Now, in the 2017 playoffs, we have a much different story.

Playoff Workload
Number of RP Appearances Out of the 4th Not out of the 4th
   Back to Back    60    46
1 – 3 Days Rest    58    26
   4+ Days Rest    14    14
  Fatigue Units 22.15 18.93
Number of Relief Appearances   132    86
SOURCE: MLB Advanced Media
Playoff Workload
Proportion of Appearances Out of the 4th Not out of the 4th
   Back to Back  45%  53%
1 – 3 Days Rest  44%  30%
   4+ Days Rest  11%  16%
Fatigue Units / App 0.17 0.22
SOURCE: MLB Advanced Media

Starters are getting pulled from the game much earlier, and as a result, 39.4 percent of all relief appearances have come during games where the starter did not get out of the fourth inning. Relievers entering the game in the fifth inning or sooner represent 46 percent of the total workload experienced by relief pitchers in the 2017 postseason. Relievers entering the game in the fifth inning or sooner experienced 23.7 percent higher workloads when compared to relievers entering the game later.
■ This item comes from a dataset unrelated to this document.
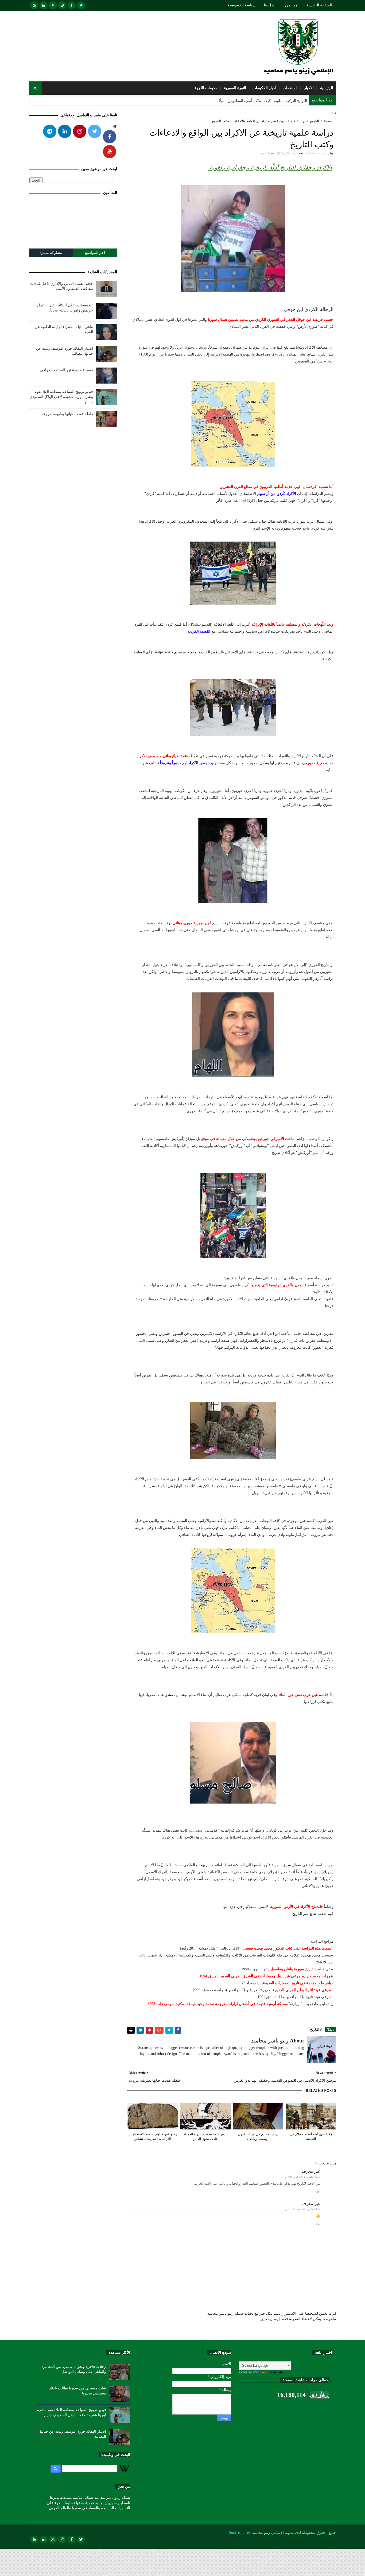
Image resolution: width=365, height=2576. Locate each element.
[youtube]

Is bullpenning effective? A lot of the results indicate it may very well be (looking at you, Luis Severino and the Wild Card-game Yankees). Is bullpenning putting a higher workload on reliever arms? It most certainly appears that way.
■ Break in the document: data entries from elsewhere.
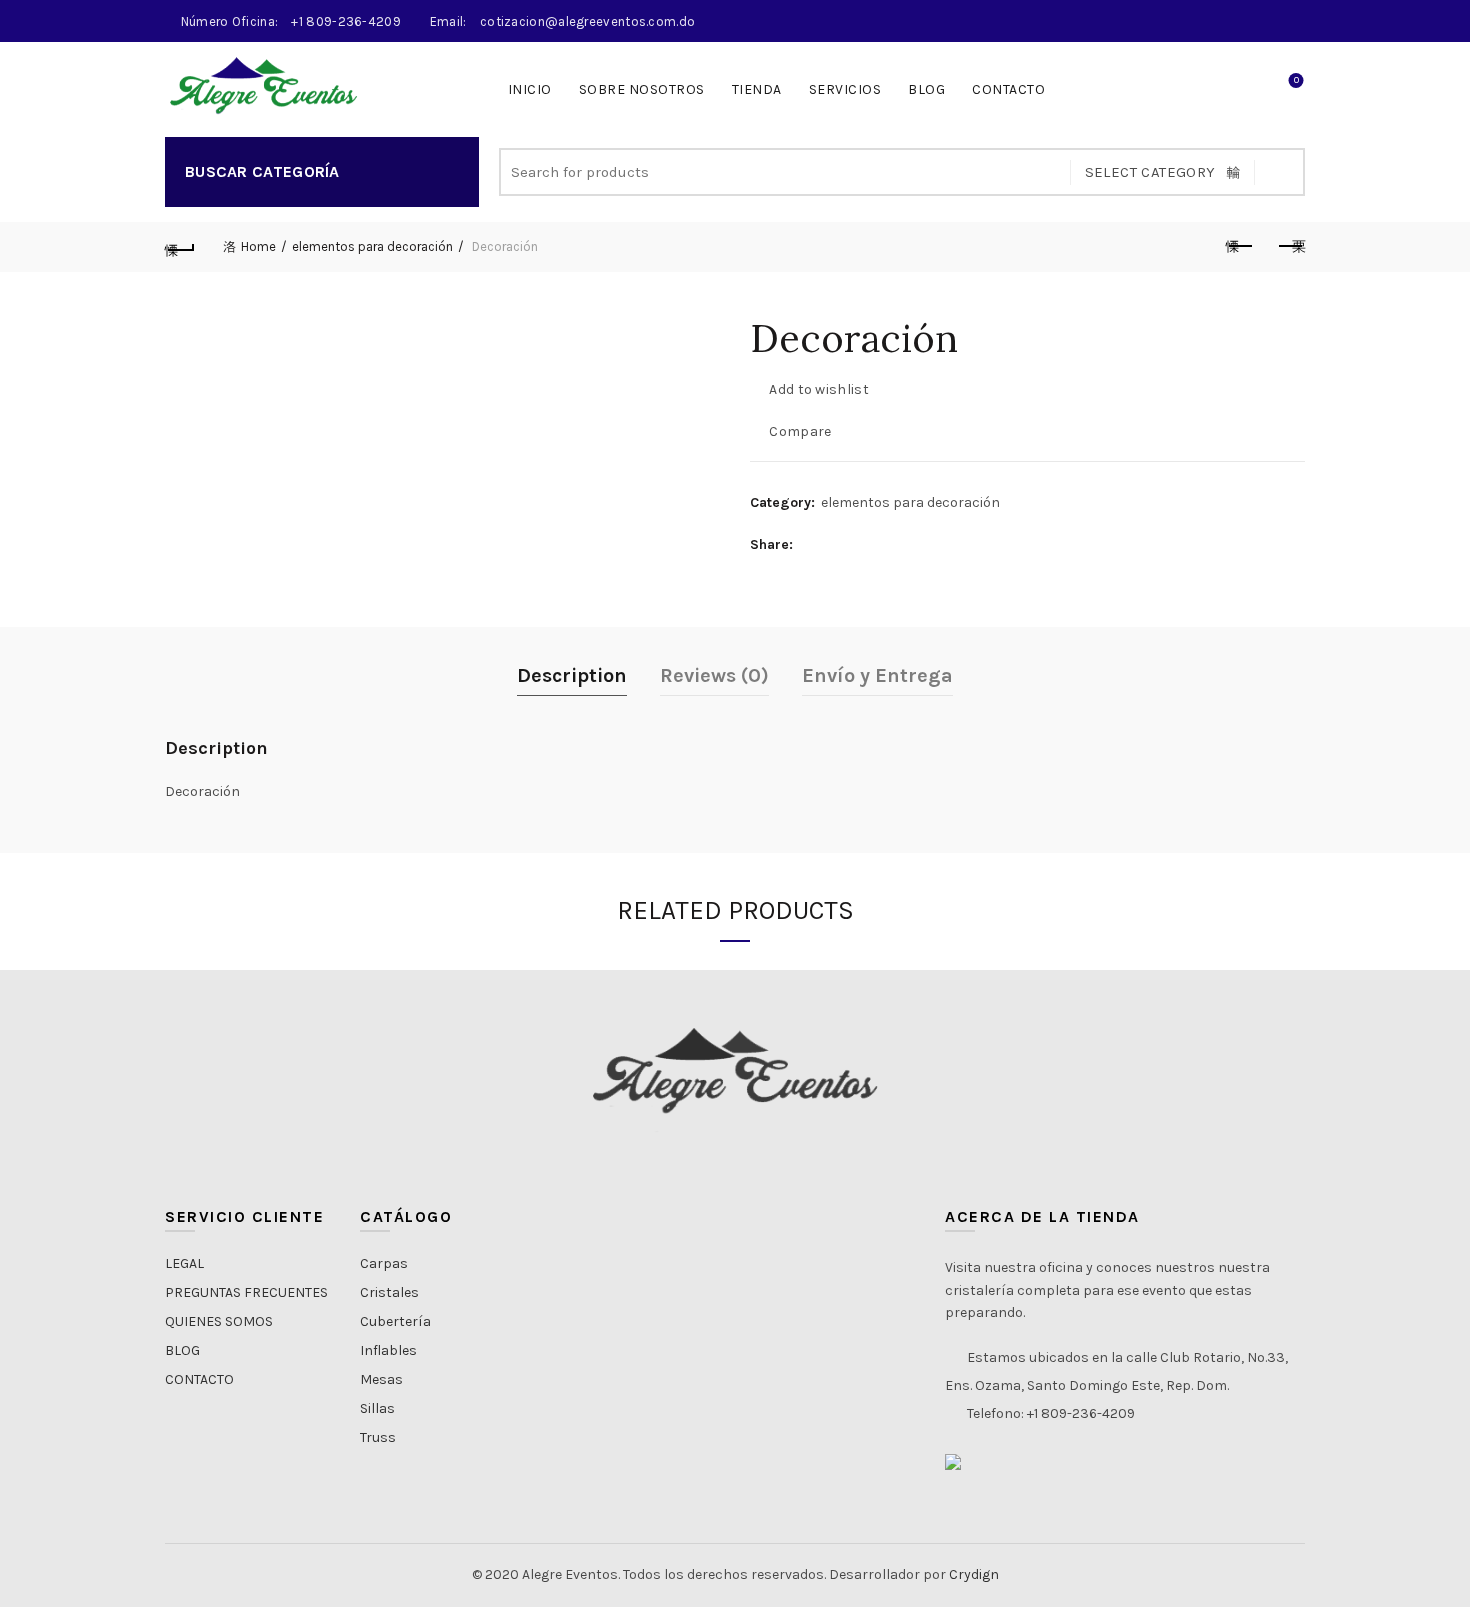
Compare (800, 431)
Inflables (388, 1350)
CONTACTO (1008, 89)
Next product (1290, 247)
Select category (1150, 172)
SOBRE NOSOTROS (642, 89)
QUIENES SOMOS (219, 1321)
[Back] (180, 247)
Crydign (974, 1574)
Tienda (757, 89)
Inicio (530, 89)
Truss (378, 1437)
So, time for a bit of a thought experiment. What would have happened if Verlander didn’t have his stud Game Two performance in the ALCS? What would have happened if he made it through only five innings, leaving Chris Devenski and Ken Giles to pitch an additional two innings each in that game? Where would that leave the Astros bullpen heading into the World Series?

This is what things currently look like. Verlander has the third-highest workload of all pitchers in the 2017 postseason.
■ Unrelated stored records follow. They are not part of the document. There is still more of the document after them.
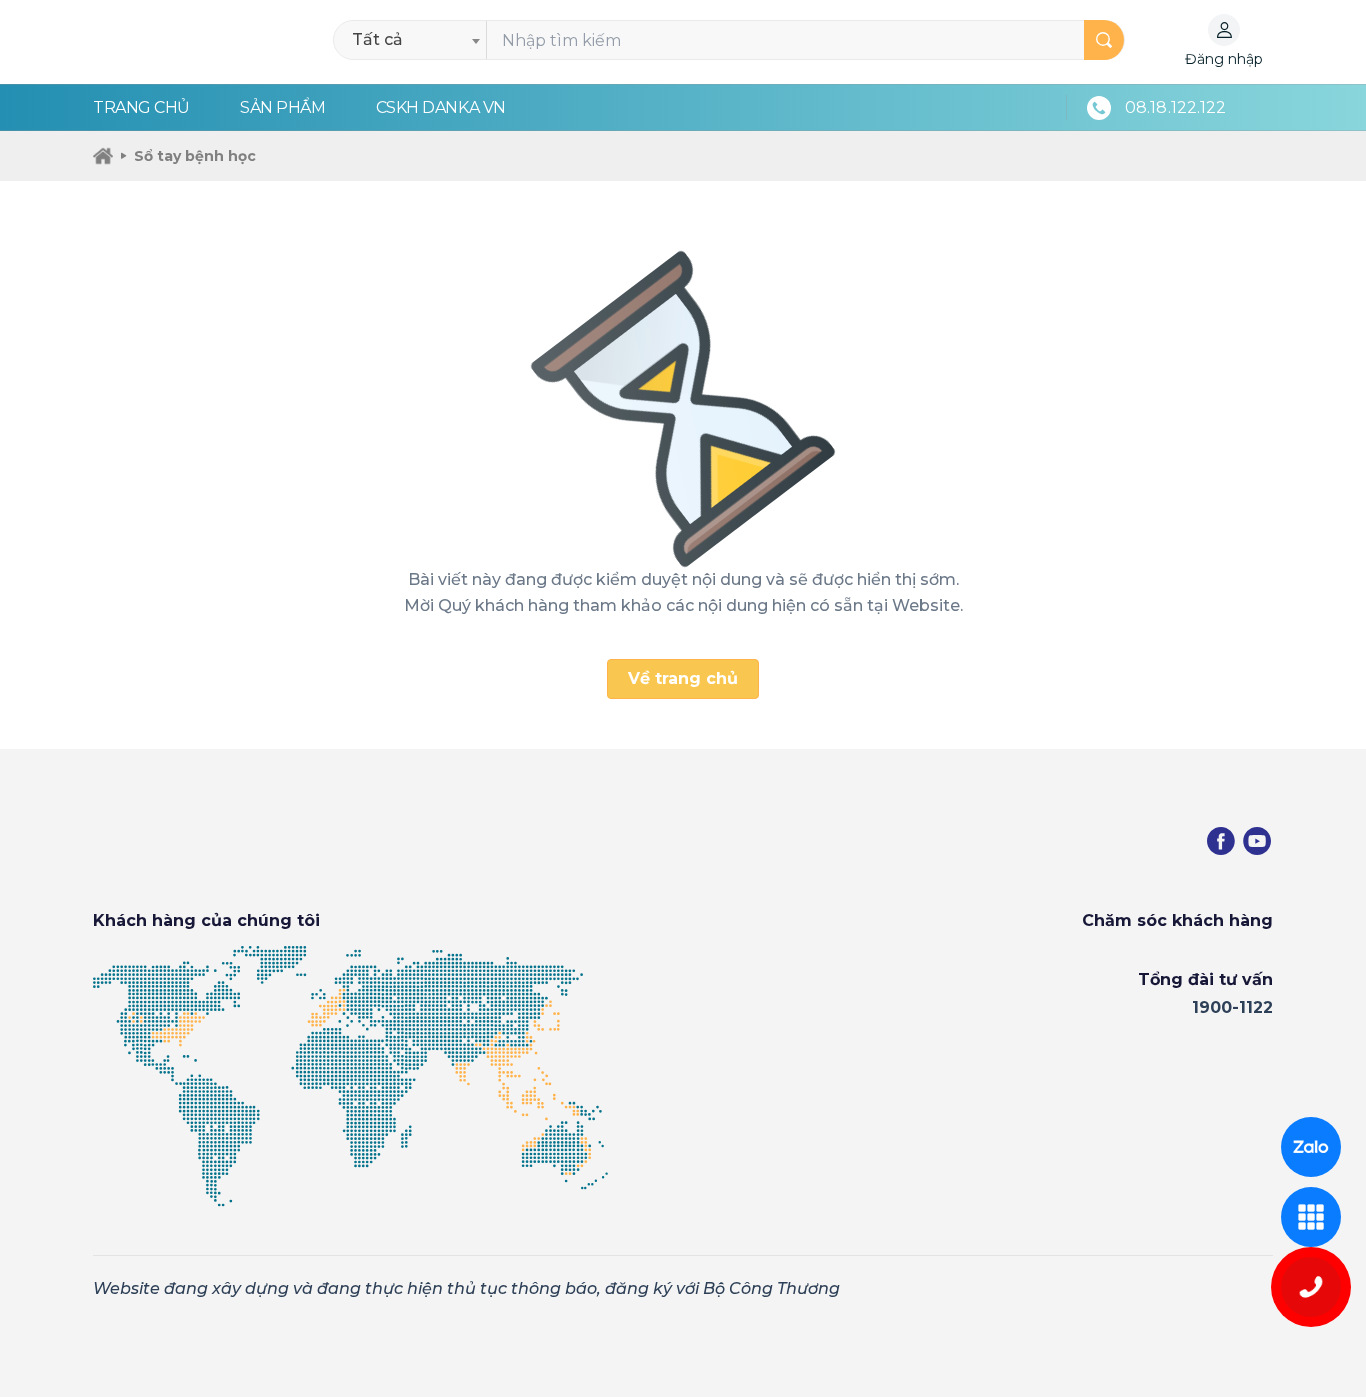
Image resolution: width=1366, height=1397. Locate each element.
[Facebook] (1221, 841)
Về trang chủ (683, 678)
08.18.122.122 (1175, 107)
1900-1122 (1232, 1007)
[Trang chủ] (103, 156)
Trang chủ (141, 107)
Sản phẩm (282, 107)
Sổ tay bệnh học (195, 156)
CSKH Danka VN (441, 107)
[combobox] (415, 40)
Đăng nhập (1224, 59)
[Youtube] (1257, 841)
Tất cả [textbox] (377, 39)
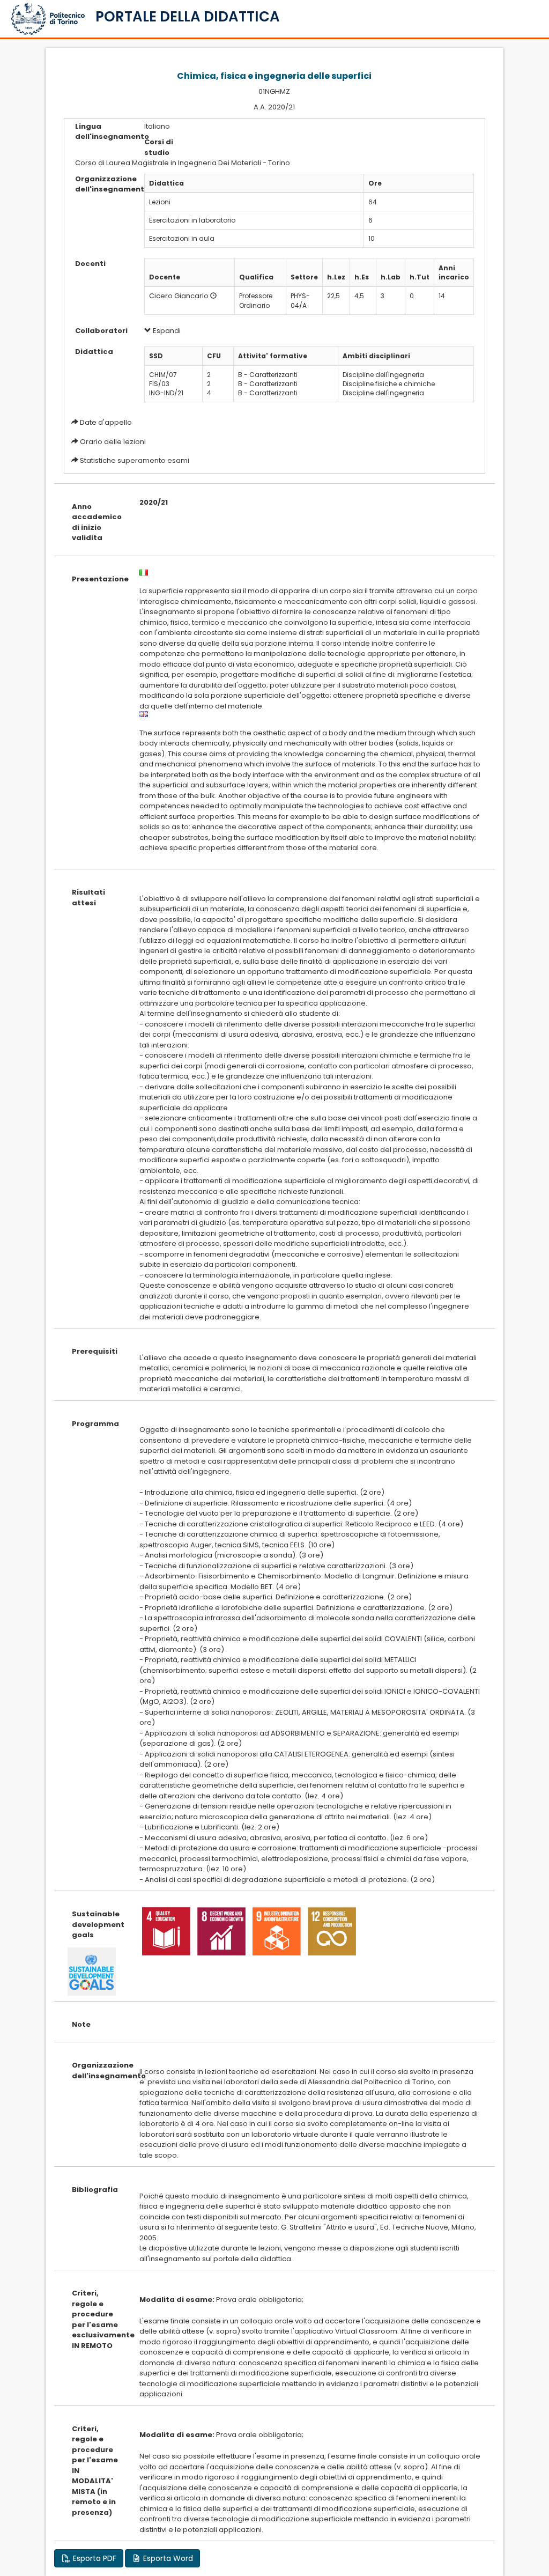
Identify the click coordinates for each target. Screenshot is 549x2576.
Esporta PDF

Reality – Complete Game, No Relievers Used
Rank Name Fatigue Units Pitch Count Appearances Inning Appearances
1 Justin Verlander 1.67 362 4 25
2 Chris Devenski 0.76 62 5 6
3 Ken Giles 0.65 123 4 7
SOURCE: MLB Advanced Media

To simulate what would happen in this alternate world, I just replaced the sixth- and seventh-inning pitches Verlander threw with Devenski’s name and did the same with Giles in the eighth and ninth.

If Verlander only went 6 Innings
Rank Name Fatigue Units Pitch Count Appearances Inning Appearances
1 Chris Devenski 1.51 87 6 8
2 Justin Verlander 1.41 309 4 21
3 Justin Verlander 1.39 155 6 10
SOURCE: MLB Advanced Media

This move (let’s say Giles and Devenski were awesome and the result was the same, a 2-1 win for the Astros on the back of Carlos Correa’s and Jose Altuve’s heroics) had baseball success–a win, probably some strikeouts, and happy fans going home from Minute Maid Park. Under the hood, this move increased Devenski’s pitch count by workload by 199 percent and Giles’ by 212 percent while reducing Verlander’s output by just 16 percent.

This research has shown just how important elite starting pitching is. In the playoffs, bullpenning is about doing whatever it takes to win the game, right there in the moment. In the regular season, it’s about trying to make up for budget or talent deficiencies. In both cases, it looks like it will elevate pitcher workloads, which may lead to an increased risk of injury.